Task requirements
1. Decide whether each statement agrees with the excerpt on polymer-film supercapacitors, answering yes or no and quoting the words of the excerpt that decide it. (a) The APP film has a resistance of about 48 TΩcm. (b) The red LED stayed lit for 3 seconds. (c) The discharging area of the PVDF film grew as its surface area increased.
2. Write the next part of the excerpt on polymer-film supercapacitors, beginning after its final sentence.

Excerpt
To develop solid supercapacitors without liquid solvents, we studied the capacitance of nanocrystalline de-alloyed Si-Al alloy ribbons^6,7 and de-alloyed and anodic oxidized Ti-Ni-Si alloy ribbons^8,9. These materials store AC electricity from 193–453 K with a voltage variation between 10–150 V and a DC capacitance of ~4.8 F (~52.8 kF/cm³). A common requirement for electric storage is a surface with nanometre-sized cavities and high electrical resistance. We assumed a surface structure consisting of a distributed constant-equivalent circuit of resistance and capacitance and one that is analogous to the active carbons in EDLCs.

We report here about the superior electric storage on a polymer with high electrical resistance. We selected amorphous perfluoroalkenyl vinyl ether polymer (APVEP) film, CYTOP^TM (EGG, Asahi Glass) with nanometre clusters containing the organic siloxanes. The fluorine atom is well known as the most electronegative element in the contact electrification series¹⁰. Our results show that the insulating amorphous perfluorinated-polymer (APP) film with nanometre-sized cavities and a high work function is an ideal candidate for supercapacitors with potential applications in handheld electronic devices, transportation and renewable energy storage for power grids.

The discharging behaviour under a constant current of 1 pA, 1nA, 1 μA and 1 mA after charging at DC currents of 1 mA for 30 s is shown in Fig. 1a,b for the APP and the dielectric polyvinylidene fluoride (PVDF, KF Piezo, Kureha) polymers, respectively. Increments in the charging current prolong the discharging time for both films. To evaluate the additionality (i.e., the integration effect) of their respective film capacitances, we investigated the constant-current discharging behaviour as a function of the surface area of both films. Fig. 1c,d show the 3 nA constant-discharging behaviour for the APP and PVDF polymers, respectively, after 1 mA–10 V charging. The former shows an increase in the discharging area (i.e., the storage energy) by increasing the surface area, whereas the behaviour of the latter is almost the same despite the increase film area. This means that each capacitor on the APP film is connected with a parallel circuit, i.e., with integrated capacitance. Strictly speaking, the surface structure of the APP film consists of an electric distributed constant capacitor with low capacitance and high resistance (~48 TΩcm) (inset of Fig. 1a). Nevertheless, each capacitor on the PVDF film is connected by a series circuit, indicating the absence of an integration effect for electric storage. To provide visible evidence of the APP’s electric storage, we illuminated a red LED light. The device, which has a surface area of 600 mm², lit the LED for 3 ms (inset of Fig. 1b) after the device was charged with 1 mA at 10 V. The fact that we were able to light the LED confirms the potential for electric storage.

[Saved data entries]
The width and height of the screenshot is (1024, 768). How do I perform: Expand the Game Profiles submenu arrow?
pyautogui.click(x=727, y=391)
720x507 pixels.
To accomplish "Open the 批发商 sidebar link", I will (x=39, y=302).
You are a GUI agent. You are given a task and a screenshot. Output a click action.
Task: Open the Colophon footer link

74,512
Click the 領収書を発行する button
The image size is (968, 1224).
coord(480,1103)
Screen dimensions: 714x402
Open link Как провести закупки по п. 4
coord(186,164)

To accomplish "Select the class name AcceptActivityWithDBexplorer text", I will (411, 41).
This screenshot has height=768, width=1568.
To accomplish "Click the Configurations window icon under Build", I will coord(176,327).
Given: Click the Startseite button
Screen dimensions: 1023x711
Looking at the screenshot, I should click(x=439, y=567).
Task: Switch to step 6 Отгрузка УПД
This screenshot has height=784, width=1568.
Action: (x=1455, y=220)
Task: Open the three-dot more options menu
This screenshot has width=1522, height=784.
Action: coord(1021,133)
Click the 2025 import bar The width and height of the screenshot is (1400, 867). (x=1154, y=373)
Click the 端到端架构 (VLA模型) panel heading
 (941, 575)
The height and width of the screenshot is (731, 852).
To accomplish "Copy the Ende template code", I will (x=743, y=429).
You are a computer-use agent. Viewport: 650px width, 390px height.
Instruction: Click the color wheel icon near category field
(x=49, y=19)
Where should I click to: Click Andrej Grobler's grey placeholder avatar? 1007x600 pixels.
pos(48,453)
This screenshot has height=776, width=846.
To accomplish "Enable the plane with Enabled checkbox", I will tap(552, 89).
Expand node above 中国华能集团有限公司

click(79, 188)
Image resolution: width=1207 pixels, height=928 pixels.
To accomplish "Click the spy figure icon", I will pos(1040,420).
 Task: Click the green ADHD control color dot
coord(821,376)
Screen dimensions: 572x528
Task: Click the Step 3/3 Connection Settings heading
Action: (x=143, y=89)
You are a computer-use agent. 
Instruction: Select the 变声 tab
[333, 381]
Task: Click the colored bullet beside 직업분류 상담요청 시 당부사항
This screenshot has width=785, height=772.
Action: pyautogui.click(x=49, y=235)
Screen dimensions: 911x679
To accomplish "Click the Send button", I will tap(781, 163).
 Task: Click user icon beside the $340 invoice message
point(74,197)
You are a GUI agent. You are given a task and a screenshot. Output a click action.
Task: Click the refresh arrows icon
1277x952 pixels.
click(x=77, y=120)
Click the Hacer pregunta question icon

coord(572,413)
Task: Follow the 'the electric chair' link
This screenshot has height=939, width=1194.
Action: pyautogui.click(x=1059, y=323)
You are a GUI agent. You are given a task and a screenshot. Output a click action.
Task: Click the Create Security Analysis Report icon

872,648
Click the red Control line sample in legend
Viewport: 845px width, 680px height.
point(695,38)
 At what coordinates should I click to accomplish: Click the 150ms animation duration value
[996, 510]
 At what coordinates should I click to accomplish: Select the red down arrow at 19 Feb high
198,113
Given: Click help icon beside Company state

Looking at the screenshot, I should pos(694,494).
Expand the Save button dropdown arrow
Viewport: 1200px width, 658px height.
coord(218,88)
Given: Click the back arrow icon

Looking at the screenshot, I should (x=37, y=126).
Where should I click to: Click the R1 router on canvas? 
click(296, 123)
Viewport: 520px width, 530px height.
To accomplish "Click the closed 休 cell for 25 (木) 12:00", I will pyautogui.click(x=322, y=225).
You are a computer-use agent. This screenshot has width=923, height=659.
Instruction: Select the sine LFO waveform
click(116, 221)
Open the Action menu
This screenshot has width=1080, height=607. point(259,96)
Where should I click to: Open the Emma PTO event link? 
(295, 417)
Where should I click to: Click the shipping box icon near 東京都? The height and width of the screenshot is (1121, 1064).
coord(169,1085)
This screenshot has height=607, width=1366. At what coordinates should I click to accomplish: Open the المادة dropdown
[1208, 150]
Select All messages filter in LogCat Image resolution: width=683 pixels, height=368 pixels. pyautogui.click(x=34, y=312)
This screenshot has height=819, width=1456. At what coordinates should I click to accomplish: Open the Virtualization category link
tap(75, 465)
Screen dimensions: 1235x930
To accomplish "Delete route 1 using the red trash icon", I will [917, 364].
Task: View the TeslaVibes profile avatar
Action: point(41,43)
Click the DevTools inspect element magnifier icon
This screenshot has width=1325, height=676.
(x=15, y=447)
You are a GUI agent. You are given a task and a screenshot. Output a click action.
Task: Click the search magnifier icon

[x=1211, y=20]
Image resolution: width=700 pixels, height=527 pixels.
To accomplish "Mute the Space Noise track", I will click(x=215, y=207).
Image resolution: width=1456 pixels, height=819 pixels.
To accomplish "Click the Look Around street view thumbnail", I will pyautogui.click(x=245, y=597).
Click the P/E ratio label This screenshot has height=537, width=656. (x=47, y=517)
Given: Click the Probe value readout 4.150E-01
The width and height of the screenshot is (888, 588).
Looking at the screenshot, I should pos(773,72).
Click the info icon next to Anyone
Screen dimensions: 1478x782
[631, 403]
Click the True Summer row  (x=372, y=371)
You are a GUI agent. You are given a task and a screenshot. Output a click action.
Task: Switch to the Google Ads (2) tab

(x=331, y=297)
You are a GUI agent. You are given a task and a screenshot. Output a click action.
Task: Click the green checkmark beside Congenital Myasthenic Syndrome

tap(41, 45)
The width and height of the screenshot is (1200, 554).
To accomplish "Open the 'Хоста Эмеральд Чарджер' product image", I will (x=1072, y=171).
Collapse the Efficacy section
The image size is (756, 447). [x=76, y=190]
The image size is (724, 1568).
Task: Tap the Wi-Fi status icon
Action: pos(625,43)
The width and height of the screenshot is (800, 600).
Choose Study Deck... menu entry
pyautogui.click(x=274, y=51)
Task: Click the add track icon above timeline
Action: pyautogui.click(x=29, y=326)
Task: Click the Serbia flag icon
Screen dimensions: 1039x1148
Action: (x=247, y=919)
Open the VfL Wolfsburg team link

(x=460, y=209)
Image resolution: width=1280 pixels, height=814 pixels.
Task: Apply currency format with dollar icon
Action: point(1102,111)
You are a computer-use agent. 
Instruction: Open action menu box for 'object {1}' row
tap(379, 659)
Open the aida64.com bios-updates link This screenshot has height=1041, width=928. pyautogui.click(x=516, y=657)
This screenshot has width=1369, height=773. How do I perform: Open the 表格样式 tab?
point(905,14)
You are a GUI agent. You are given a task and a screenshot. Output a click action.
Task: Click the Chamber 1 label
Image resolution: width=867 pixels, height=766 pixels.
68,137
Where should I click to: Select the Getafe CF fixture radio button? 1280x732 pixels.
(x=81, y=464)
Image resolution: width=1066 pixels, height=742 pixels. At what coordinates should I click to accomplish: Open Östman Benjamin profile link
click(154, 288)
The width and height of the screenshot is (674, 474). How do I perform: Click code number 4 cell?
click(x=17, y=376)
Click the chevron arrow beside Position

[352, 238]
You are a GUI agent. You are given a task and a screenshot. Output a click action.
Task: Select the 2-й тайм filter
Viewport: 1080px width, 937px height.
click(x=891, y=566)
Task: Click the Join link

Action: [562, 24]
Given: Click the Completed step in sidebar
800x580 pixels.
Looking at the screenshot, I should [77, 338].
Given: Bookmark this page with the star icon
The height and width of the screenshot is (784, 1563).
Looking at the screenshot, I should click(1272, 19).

Expected answers
1.
(a) Yes: "high resistance (~48 TΩcm)"
(b) No: "lit the LED for 3 ms"
(c) No: "the behaviour of the latter is almost the same despite the increase film area"

2.
Figure 1

Discharging behaviour for the APP and PVDF devices after 1 mA–10 V charging.

Constant-discharging (a,c) and integration effect on 3 nA-current discharging (b,d) for the APP and PVDF, respectively. Inset in (a): I-V and R-V characteristics, Inset in (b): illuminated LED light.

A complex plane plot of the impedance data obtained from the APP film is shown in Fig. 2a. The polymer’s variation in impedance with frequency did not show the combined pattern of a line with a slope of 45°, which would associate it with the distributed resistance/capacitance in a porous electrode¹¹ and a high-frequency semicircle (i.e., a series-passive layer). A near-vertical line in the Nyquist plot suggests evidence of a series-RC circuit as well as a graphene double-layer capacitor¹². There were rapid increases in the imaginary impedance compared with the real impedance in the lower-frequency region (Fig. 2b). Moreover, the capacitive behaviour (near the −90° phase angle) all over the frequency region (Fig. 2c) is clear evidence of a series-RC circuit. Thus, APP films offer a near-ideal electric distributed constant structure (inset of Fig. 2c) for enhancing electric storage. However, the value of the series capacitance was 0.4 nF (178.8 nF/cm³, 88.9 μF/kg) at 1 mHz (Fig. 2d).

Figure 2

(a) Nyquist plot as a function of frequency for APP device. (b) Real and imaginary impedances. (c) Phase capacitance. (d) Series capacitance. Inset in (c): electric distributed constant-equivalent circuit of resistance and capacitance.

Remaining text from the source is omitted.